* [GOAL OF THE EXERCISE]:
Could the records below please be retyped exactly, with their pictures left out?

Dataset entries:

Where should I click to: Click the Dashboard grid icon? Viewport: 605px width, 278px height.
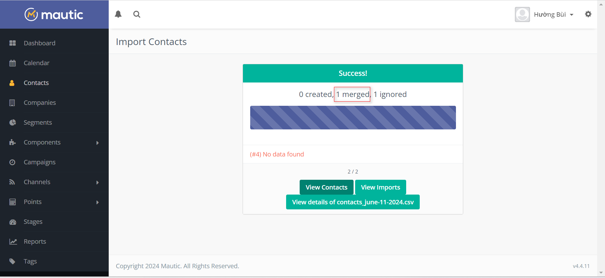(x=13, y=43)
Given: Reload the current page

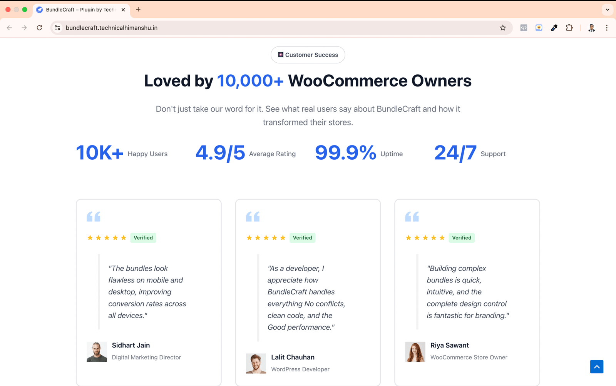Looking at the screenshot, I should pyautogui.click(x=39, y=28).
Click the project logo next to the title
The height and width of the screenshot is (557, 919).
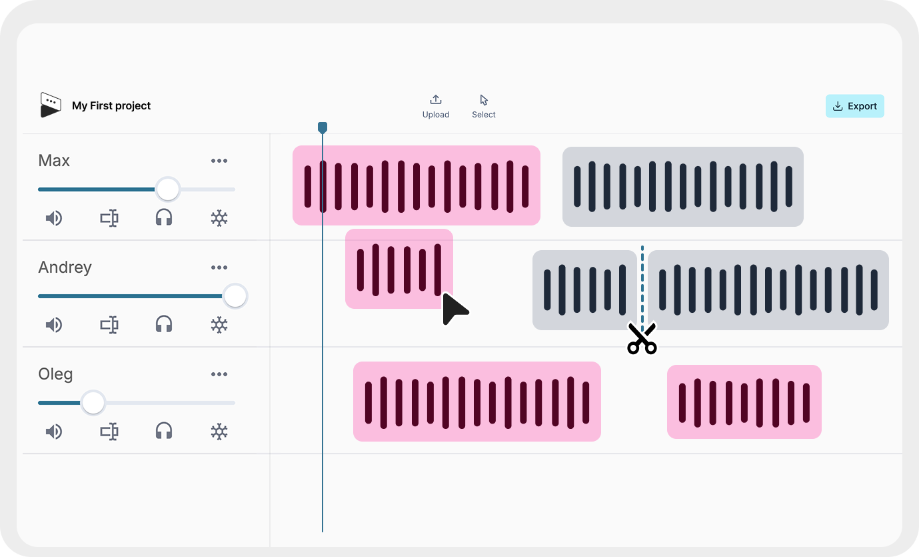50,105
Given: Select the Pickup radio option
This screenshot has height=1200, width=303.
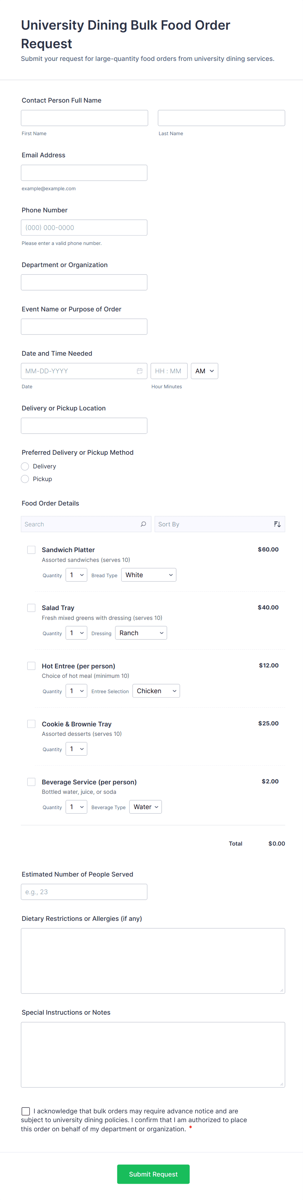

* [RESPONSE BOX]:
Where should I click to: Click the Dashboard grid icon? Viewport: 605px width, 278px height.
(x=13, y=43)
Given: Reload the current page

Looking at the screenshot, I should pyautogui.click(x=39, y=28).
Click the project logo next to the title
The height and width of the screenshot is (557, 919).
50,105
Given: Select the Pickup radio option
This screenshot has height=1200, width=303.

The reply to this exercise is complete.